Meet the Feebles (also known as Frogs of War in New Zealand as the film's English fake working title) is a 1989 New Zealand puppet musical black comedy film directed by Peter Jackson, and written by Jackson, Fran Walsh, Stephen Sinclair and Danny Mulheron (who also performed the body of lead character Heidi the Hippo). It features Jim Henson-esque puppets in a perverse comic satire.
Like Henson's Muppets, the Feebles are animal-figured puppets (plus some suited performers) who are members of a stage troupe. However, whereas the Muppets characterize positivity, naïve folly, and innocence, the Feebles largely present negativity, vice, and other misanthropic characteristics. It is the first Jackson film that was co-written by his future partner Fran Walsh, who has gone on to act as co-writer for all his subsequent films.

Plot

The eponymous Feeble Variety Hour theatre troupe is rehearsing the title song with hopes of finding success through being picked up for a syndicated television show. Heidi (a hippopotamus), the star, is insulted by pornographic director Trevor (a rat) and complains to her boss and lover, Bletch (a walrus), who is actually in an adulterous relationship with Samantha (a Siamese cat). Meanwhile, Robert (a hedgehog), the newest member of the team, arrives at the theatre, where he is accosted by reporter F. W. Fly (a fly), who tries to corrupt Robert into informing on the cast, meets Arthur (a worm), the show's manager, and immediately falls in love with another newcomer, Lucille (a poodle). Trevor is approached by sniveling drug-addicted knife thrower Wynyard (a frog) looking for his fix, but the drugs have not yet been delivered. Guppy (a fish) auditions for The Feebles backstage, only to get eaten by Bletch. After Heidi finishes jogging, Samantha confronts her, insults her, and reveals her relationship with Bletch, resulting in a fight between the two, in which Heidi throws her in a cardboard box. With the help of Arthur, Robert is able to serenade Lucille, confessing his love to her, and the two become engaged. 
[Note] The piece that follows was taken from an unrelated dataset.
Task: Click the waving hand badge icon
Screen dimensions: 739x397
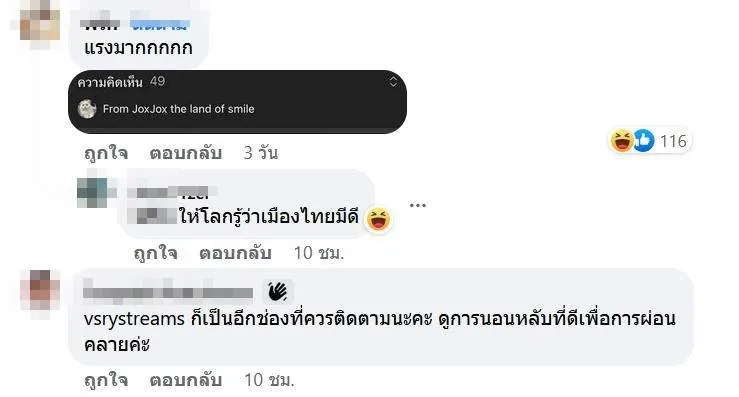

After his tribble-like creatures accidentally get crushed by a barrel, animal tamer Sid (an elephant), and Arthur have a beer, when he receives a visit from his ex-girlfriend, showgirl Sandy (a chicken) with his alleged son Seymour the Elechicken (an improbable-looking elephant/chicken hybrid). Sandy informs him she will be preparing a paternity case against him. Bletch and Barry (a bulldog) consummate a drug deal with Cedric (a warthog), during which Bletch and Cedric deliberately sabotage each other during a game of golf, which ends with Bletch winning by throwing up the chewed remains of Guppy. 

Back at the theater, Dennis (an aardvark) is shown peeping on the second most important star of the show, Harry (a rabbit) in a threesome with two female rabbits. Trevor is shooting a porn film in the basement with the Masked Masochist (a weta) and Madam Bovine (a cow). They are interrupted by Robert, who mistakes the scene for torture and tries to save Bovine, who in turn accidentally crushes the Masked Masochist, suffocating him. Trevor later feeds him to a fish-like monster.
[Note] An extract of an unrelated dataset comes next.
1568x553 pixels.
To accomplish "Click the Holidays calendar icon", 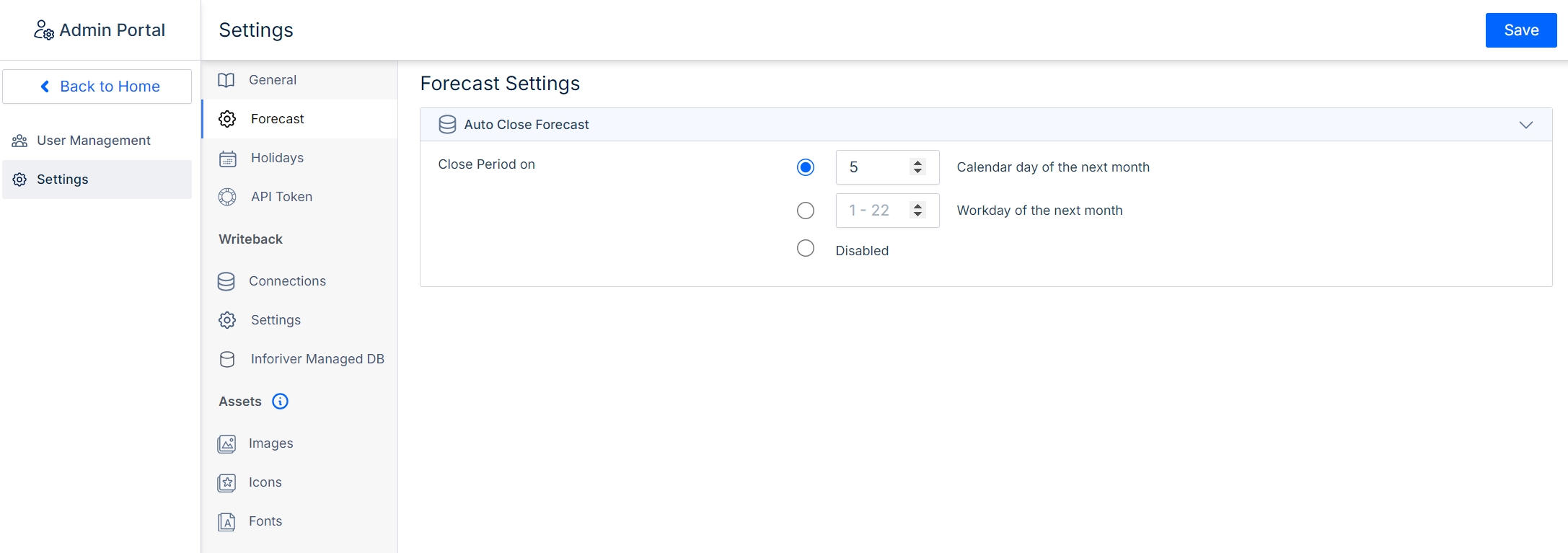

The director of the show, Sebastian (a red fox), lambasts Robert for failing his part as an extra on the stage. As punishment, he assigns Robert the task of replacing Wynyard's assistant, who has just been killed by Wynyard's knife throwing while going through drug withdrawal. At the toilet, Harry is suffering from a mystery illness and F. W. Fly harasses him. Wynyard tells Robert his story of Vietnam, and convinces Robert to give him $50 to buy drugs from Trevor. After seeing Trevor's latest porno film starring Dennis (who Trevor chose for a substitute) and Madame Bovine, Bletch decides they need a new porn star, and Trevor chooses Lucille. Harry passes out down some stairs, much to the surprise of fellow cast member Dorothy (a sheep), who yells for help. Dr. Quack (a duck) gives Harry only twelve hours to live, both unaware of F.W. Fly spying on them from the ceiling above. 

Elsewhere, Abi (a human), the show's contortionist, accidentally manages to roll himself into a ball during rehearsal. Hating how the show is turning out, Sebastian demands for his song to be included, only to be turned down and thrown out by Bletch.
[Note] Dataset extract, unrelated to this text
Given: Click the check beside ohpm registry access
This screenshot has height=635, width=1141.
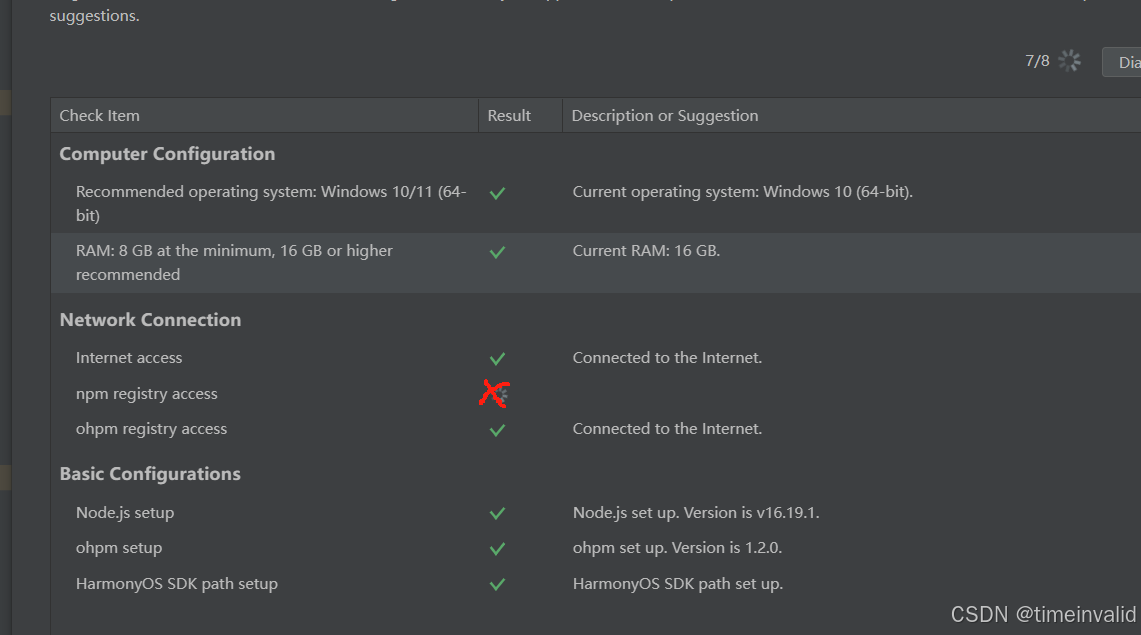Looking at the screenshot, I should point(497,430).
F. W. Fly continually harasses Harry, ultimately reporting his illness to the tabloids. Trevor drugs Lucille and tries to rape her as an audition, but is caught by Robert. When he walks in on the scene, Robert thinks that Lucille was drinking and throwing herself at Trevor, and disowns her. After an awful rehearsal, Sebastian lambasts Heidi, causing her to rush to Bletch for emotional affirmation, but walks in on Samantha performing oral sex on him. That night, after testing the drugs provided by Cedric on Dennis, the drugs turn out to be borax, infuriating Bletch. Cedric's agent Louie (a dog) is literally liquefied after being force-fed some of the borax by Bletch's henchmen. 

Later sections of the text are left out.